Numerical comparison

To examine the performance of the proposed estimator with various existing estimators, we have considered a real data set from the literature the description of the population are, given by

Population Source, (Cochran 1977).

y: Number of placebo children;

x: Number of paralytic polio cases in the placebo group;

z: Number of paralytic polio cases in the not inoculated group.

\(N = 34,n^{\prime} = 15,n = 10,\bar{Y} = 4.92,\bar{X} = 2.59,\bar{Z} = 2.91,\) C 2 y  = 1.0248, C 2 x  = 1.5175, C 2 z  = 1.1492, C yx  = 0.9136, C yz  = 0.6978, ρ yx  = 0.7326, ρ yz  = 0.6430, ρ xz  = 0.6837 (Table 1). We have use the following expression for Percentage Relative Efficiency (PRE)

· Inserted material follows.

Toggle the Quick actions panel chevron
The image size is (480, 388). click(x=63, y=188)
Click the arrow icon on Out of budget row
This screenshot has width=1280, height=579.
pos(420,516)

Table 1 The mean square errors (MSE’s) and the Percent relative efficiencies (PRE’s) of the estimators with respect to t 0
$$PRE = \left[ {\frac{{Var(t_{0} )}}{{MSE\left( {t_{j} } \right)\;or\;Var(t_{j} )}}} \right] * 100,\quad {\text{for}}\;j = 0, \, 1, \, 2, \, 3, \, 4, \, 5, \, 6,7\;{\text{and}}\;m.$$

Conclusion

From the above table, we have observed that the proposed estimator has smaller mean square error and has higher percent relative efficiency than the other existing estimators. However, although the proposed estimator has the highest percent relative efficiency than other existing estimators for this one example, it could have lower relative efficiency for other populations. Further work is needed before it can be recommended for general use in practical surveys.